A couple walked by, tourists speaking softly in Italian. Big Ben, off through the tangle of trees to his left, boomed the quarter-hour. Office staff at the end of their working day were playing a scratch game of football in the gloaming somewhere on the green behind him, using traffic cones for goals. Dimly, he was aware of their shouts and cajoling. There was passing traffic, faint on Millbank. He heard the river-water lap, the lazy wake of a passing boat.

He held a notebook in his hands. Its cover was blue, marbled board and it measured about eight inches by five. Its pages were lined, flimsy, each page covered by neat hand-writing in black pencil. There was some mildew spotting on the rear cover of the book but when Seaton flicked through it he saw that the pages were intact, whole, complete. On the inside front cover, there was a hand-drawn map of a section of the southwest coastline of the Isle of Wight. Seaton recognised the Needles, stretched out to the west beyond Freshwater Bay. The coastline from Freshwater to Ventnor had been described in this small sketch with superb detail and draftsmanship. The map ventured inland, to scale, only as far as Brightstone Forest and Calbourne and Chillerton, where it stopped. At the northern border of Brightstone Forest, a circular mark had been made. Underneath this mark, the cartographer had identified the spot with two words. Fischer’s House.

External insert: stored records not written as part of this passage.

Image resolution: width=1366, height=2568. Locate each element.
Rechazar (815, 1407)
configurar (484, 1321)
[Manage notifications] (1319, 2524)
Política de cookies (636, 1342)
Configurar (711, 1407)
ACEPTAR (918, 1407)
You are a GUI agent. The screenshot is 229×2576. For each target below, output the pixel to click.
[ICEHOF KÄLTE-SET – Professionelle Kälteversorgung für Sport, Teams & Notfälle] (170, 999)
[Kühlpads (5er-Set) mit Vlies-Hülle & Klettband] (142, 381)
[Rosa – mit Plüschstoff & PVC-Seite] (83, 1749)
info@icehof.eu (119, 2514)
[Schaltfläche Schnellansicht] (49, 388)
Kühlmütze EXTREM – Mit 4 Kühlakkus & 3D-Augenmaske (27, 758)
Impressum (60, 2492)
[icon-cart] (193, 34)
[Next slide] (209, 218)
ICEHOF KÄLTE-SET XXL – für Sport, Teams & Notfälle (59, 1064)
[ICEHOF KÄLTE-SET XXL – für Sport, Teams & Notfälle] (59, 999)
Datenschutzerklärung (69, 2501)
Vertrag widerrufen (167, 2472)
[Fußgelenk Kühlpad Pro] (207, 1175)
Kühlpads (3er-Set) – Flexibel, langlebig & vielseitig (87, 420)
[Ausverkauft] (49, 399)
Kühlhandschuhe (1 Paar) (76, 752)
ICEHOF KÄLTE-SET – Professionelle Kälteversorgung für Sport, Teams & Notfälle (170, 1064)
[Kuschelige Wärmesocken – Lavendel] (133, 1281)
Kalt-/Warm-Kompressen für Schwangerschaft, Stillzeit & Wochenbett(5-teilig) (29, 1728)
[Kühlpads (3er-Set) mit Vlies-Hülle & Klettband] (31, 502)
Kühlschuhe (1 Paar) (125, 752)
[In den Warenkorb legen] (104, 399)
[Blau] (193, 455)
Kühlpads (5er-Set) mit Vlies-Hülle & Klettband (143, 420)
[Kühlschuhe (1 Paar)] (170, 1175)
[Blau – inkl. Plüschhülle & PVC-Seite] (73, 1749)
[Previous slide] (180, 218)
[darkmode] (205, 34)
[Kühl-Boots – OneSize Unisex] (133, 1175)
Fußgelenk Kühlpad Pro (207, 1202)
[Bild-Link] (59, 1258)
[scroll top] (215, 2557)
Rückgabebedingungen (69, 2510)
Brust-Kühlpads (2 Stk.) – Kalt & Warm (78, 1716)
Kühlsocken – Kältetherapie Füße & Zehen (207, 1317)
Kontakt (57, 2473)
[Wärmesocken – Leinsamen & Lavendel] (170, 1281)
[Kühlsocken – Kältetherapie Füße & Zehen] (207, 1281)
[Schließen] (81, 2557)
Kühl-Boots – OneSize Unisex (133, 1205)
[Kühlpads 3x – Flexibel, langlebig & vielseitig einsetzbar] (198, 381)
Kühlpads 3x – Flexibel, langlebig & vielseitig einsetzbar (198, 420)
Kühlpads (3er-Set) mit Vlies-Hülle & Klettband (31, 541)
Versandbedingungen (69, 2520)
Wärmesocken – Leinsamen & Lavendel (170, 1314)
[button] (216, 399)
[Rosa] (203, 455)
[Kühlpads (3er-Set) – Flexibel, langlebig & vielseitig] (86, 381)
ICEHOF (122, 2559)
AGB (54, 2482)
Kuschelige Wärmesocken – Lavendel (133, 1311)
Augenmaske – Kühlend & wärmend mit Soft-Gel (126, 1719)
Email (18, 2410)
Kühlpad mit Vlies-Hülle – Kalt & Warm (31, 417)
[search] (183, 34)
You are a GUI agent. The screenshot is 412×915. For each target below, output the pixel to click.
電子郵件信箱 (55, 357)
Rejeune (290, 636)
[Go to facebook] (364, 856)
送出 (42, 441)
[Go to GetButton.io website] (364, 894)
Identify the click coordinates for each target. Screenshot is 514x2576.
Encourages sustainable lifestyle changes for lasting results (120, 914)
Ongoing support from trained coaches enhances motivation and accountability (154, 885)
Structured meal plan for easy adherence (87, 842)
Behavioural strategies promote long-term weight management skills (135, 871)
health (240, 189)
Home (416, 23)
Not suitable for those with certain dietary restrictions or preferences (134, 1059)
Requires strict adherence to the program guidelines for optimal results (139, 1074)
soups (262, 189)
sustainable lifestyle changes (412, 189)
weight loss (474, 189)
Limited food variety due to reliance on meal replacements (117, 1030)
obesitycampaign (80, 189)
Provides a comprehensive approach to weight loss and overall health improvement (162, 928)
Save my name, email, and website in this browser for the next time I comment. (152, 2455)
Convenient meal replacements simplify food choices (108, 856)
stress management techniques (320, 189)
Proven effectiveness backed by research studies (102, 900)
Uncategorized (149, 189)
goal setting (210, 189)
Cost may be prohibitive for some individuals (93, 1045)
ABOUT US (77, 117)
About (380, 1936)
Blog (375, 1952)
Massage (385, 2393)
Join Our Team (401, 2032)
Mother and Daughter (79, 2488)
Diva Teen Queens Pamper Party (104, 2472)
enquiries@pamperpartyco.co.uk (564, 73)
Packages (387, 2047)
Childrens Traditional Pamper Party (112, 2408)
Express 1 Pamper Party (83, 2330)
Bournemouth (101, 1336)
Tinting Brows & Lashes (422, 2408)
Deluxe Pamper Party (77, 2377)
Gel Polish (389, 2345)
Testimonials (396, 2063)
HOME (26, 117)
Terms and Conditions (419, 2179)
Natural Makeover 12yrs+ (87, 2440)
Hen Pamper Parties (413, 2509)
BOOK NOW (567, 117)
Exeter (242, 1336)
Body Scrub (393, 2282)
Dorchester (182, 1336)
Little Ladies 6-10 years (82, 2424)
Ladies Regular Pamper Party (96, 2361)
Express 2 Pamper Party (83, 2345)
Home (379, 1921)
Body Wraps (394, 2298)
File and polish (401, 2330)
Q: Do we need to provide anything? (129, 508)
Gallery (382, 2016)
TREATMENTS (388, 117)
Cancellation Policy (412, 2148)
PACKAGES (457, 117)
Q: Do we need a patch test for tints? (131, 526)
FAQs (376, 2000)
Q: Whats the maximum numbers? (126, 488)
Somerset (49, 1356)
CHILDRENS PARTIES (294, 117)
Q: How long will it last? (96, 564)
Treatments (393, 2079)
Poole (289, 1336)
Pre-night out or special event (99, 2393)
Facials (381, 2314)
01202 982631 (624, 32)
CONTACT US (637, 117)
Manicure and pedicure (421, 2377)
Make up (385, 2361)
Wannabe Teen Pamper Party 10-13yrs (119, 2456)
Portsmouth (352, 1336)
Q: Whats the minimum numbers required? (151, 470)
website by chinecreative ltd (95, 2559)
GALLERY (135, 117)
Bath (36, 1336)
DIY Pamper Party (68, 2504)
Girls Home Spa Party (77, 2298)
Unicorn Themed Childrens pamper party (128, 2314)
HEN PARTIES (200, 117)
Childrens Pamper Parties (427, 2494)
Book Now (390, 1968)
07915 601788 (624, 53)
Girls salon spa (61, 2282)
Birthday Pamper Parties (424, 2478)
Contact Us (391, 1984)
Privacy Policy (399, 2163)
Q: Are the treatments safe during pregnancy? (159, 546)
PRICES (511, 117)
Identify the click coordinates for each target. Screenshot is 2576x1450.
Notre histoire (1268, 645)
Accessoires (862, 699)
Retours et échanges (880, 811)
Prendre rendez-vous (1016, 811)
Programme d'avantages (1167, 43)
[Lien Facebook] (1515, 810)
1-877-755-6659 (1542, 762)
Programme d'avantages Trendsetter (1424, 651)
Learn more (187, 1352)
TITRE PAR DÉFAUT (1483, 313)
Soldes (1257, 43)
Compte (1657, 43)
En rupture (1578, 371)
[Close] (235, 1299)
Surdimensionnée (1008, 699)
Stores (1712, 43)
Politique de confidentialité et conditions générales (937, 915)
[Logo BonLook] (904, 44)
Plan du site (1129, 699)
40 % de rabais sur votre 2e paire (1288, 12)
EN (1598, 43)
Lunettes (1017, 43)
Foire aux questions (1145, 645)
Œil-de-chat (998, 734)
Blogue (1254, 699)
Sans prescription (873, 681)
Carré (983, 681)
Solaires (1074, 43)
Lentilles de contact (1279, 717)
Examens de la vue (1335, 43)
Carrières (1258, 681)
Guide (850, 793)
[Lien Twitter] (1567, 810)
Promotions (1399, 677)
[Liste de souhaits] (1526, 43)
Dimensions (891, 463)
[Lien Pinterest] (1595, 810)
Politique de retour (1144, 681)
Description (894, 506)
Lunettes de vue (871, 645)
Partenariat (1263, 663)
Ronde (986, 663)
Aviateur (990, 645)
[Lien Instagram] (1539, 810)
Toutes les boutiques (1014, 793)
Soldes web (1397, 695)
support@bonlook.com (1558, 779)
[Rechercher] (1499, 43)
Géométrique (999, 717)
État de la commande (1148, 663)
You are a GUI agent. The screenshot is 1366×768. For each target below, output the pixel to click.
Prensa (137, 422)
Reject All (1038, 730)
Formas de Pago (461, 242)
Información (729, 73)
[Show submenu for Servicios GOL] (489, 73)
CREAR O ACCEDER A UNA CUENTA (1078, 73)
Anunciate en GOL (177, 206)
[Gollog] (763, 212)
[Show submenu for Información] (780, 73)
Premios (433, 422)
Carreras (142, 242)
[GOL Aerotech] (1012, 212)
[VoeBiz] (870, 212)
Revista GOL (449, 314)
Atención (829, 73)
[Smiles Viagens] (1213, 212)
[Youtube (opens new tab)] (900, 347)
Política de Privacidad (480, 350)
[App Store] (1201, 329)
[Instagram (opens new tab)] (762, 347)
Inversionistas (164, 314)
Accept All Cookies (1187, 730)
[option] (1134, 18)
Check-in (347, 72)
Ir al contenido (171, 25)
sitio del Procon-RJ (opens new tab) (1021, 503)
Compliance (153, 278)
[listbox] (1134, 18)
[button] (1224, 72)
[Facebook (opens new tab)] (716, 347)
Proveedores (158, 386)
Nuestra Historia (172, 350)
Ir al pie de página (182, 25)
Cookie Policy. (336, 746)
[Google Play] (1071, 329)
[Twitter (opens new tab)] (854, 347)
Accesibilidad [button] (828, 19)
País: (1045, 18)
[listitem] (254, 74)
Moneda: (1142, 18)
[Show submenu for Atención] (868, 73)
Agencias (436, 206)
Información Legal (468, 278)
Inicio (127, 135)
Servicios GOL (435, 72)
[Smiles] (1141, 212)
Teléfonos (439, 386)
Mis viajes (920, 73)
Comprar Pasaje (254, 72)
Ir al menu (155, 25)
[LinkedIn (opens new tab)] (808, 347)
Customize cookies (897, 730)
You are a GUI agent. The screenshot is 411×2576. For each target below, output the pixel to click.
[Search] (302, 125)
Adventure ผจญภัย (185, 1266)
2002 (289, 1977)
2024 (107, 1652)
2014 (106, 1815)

Seaton had known the package did not contain photographs. The dimensions had been wrong for prints of the period, along with the solidity and density and weight, something he sensed even before removing the oilskin wrapping. But he felt elated, much more than disappointed, at what he had discovered. He flicked through the notebook. She had numbered each of the pages, two hundred of them, neatly in their top right-hand corners.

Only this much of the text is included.